O futebol brasileiro produziu algumas figuras folclóricas e outras daninhas, que se ocuparam da administração das relações internas dos clubes e das atividades futebolísticas. Suas atuações, na maioria das vezes, se notabilizaram sobretudo pela relação de quase apropriação da coisa social e pela dominação política.

O processo de manutenção dessas posições decorria - e decorre - da politização do sistema eletivo, inerente às associações sem fins lucrativos, de cunho social. A candidatura e a eventual eleição de um associado, como regra, requer o estabelecimento de um complexo ambiente relacional, a fim de suportar composições de pessoas invariavelmente oriundas de distintas organizações políticas internas.

Atualmente se fala e se tenta introduzir, no ambiente do clube, conceitos e técnicas que se praticam no manejo e na governação de sociedades empresárias, de modo a, em alguns casos, oferecer-se um verniz de modernidade e, em outros, apesar das idiossincrasias próprias de cada organização, tentar-se impor uma nova lógica formadora do poder.
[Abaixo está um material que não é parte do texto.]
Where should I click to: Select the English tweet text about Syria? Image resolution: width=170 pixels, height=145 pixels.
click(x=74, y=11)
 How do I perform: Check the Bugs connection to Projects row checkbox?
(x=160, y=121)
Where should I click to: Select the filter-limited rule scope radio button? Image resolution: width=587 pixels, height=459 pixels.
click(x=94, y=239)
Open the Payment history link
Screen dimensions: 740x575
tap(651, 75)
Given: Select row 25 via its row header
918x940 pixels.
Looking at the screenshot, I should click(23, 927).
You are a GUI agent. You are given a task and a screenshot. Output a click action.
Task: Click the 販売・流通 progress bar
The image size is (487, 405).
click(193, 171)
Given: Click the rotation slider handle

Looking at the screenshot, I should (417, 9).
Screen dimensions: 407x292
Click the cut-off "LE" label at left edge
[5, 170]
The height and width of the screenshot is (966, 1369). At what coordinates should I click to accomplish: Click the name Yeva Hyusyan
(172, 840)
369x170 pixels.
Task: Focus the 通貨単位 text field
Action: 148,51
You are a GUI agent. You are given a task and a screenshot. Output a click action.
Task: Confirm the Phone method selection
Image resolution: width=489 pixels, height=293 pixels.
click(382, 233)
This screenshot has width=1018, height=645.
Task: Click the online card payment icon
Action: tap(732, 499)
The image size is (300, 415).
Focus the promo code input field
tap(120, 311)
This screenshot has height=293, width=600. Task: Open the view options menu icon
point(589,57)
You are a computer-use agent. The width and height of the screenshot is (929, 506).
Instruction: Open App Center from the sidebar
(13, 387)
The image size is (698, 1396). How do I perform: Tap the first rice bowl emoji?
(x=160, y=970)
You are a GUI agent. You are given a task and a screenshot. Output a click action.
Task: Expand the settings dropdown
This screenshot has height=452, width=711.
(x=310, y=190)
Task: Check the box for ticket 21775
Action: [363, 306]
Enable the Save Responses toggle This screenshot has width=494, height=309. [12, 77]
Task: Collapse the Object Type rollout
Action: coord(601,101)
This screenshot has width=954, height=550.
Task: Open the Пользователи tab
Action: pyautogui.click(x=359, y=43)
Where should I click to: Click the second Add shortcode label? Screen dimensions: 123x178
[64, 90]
Passa-se a verificar, nesse sentido, os mecanismos adotados por certos clubes brasileiros, sobretudo em relação à forma de indicação de seus representantes máximos. Apontam-se, a seguir, os casos de: Santos Futebol Clube ("Santos"), Clube de Regatas do Flamengo ("Flamengo"), São Paulo Futebol Clube ("São Paulo"), Sociedade Esportiva Palmeiras ("Palmeiras"), Sport Club Corinthians Paulista ("Corinthians"), Grêmio Foot-Ball Porto Alegrense ("Grêmio"), Sport Club Internacional ("Inter") e Clube Atlético Juventus ("Juventus").

1. Santos

O Santos distingue, dentre os seus órgãos sociais1, os (i) superiores, (ii) os independentes de fiscalização e apoio e (iii) os auxiliares à gestão. Os primeiros, que importam a este breve estudo, se compõem de (i.i) Assembleia Geral, (i.ii) Conselho Deliberativo e (i.iii) Comitê de Gestão.

A Assembleia Geral é o órgão máximo dos associados, que se reúnem, ordinariamente, a cada 3 anos, exclusivamente para eleger e empossar o presidente e o vice-presidente do Comitê de Gestão e os membros do Conselho Deliberativo.

O Comitê de Gestão é formado por 9 membros. Os 7 membros, não eleitos diretamente pela Assembleia Geral, são indicados pelo Presidente eleito do Comitê de Gestão, dentre os membros Eleitos, Efetivos e Natos do Conselho Deliberativo.

Ao Comitê de Gestão se atribui a competência de administração executiva e a representação do Clube. Ele delibera por maioria simples de votos, com a presença mínima de 5 membros, imputando-se ao seu presidente o voto de qualidade, em caso de empate.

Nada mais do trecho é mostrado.